Work to be completed - Output, word for word, every line from the start of the listing down to and including the line that contains "Image resolution: width=2559"; include nothing else.
· · · · · · ·
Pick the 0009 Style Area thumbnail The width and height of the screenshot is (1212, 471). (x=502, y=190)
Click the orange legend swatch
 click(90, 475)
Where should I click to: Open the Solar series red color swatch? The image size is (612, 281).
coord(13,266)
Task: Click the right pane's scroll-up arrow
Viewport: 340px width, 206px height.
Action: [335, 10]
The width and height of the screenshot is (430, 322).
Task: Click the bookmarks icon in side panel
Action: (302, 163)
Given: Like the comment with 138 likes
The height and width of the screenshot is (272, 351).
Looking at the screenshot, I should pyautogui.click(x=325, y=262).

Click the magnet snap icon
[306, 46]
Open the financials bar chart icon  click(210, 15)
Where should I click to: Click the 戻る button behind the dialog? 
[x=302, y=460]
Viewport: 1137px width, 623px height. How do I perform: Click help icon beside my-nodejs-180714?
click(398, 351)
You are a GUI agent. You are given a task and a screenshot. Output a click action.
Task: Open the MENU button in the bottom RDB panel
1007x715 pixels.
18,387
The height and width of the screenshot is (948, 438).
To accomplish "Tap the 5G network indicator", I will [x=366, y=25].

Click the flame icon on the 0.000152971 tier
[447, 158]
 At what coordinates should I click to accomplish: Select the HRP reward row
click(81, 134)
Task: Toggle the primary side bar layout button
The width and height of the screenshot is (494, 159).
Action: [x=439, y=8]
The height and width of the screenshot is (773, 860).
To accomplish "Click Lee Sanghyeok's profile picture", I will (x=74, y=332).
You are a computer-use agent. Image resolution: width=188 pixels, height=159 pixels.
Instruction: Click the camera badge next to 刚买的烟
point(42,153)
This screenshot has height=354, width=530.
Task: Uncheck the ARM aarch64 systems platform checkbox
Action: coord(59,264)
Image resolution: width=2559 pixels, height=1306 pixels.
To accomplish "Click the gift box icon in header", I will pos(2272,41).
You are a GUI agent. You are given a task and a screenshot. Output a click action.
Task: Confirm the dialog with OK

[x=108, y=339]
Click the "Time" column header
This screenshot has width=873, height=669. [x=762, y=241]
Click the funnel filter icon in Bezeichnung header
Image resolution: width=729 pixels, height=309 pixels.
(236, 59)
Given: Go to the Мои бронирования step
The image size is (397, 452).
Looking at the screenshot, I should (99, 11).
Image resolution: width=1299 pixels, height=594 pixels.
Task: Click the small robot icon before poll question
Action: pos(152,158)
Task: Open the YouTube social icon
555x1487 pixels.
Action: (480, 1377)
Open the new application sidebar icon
· · · · · · ·
Output for this exercise -
Pick the 0009 Style Area thumbnail The width and height of the screenshot is (1212, 471). (x=502, y=190)
Click the orange legend swatch
 click(90, 475)
Where should I click to: Open the Solar series red color swatch? The image size is (612, 281).
coord(13,266)
Task: Click the right pane's scroll-up arrow
Viewport: 340px width, 206px height.
Action: [335, 10]
The width and height of the screenshot is (430, 322).
Task: Click the bookmarks icon in side panel
Action: (302, 163)
Given: Like the comment with 138 likes
The height and width of the screenshot is (272, 351).
Looking at the screenshot, I should pyautogui.click(x=325, y=262).

Click the magnet snap icon
[306, 46]
Open the financials bar chart icon  click(210, 15)
Where should I click to: Click the 戻る button behind the dialog? 
[x=302, y=460]
Viewport: 1137px width, 623px height. How do I perform: Click help icon beside my-nodejs-180714?
click(398, 351)
You are a GUI agent. You are given a task and a screenshot. Output a click action.
Task: Open the MENU button in the bottom RDB panel
1007x715 pixels.
18,387
The height and width of the screenshot is (948, 438).
To accomplish "Tap the 5G network indicator", I will [x=366, y=25].

Click the flame icon on the 0.000152971 tier
[447, 158]
 At what coordinates should I click to accomplish: Select the HRP reward row
click(81, 134)
Task: Toggle the primary side bar layout button
The width and height of the screenshot is (494, 159).
Action: [x=439, y=8]
The height and width of the screenshot is (773, 860).
To accomplish "Click Lee Sanghyeok's profile picture", I will (x=74, y=332).
You are a computer-use agent. Image resolution: width=188 pixels, height=159 pixels.
Instruction: Click the camera badge next to 刚买的烟
point(42,153)
This screenshot has height=354, width=530.
Task: Uncheck the ARM aarch64 systems platform checkbox
Action: coord(59,264)
Image resolution: width=2559 pixels, height=1306 pixels.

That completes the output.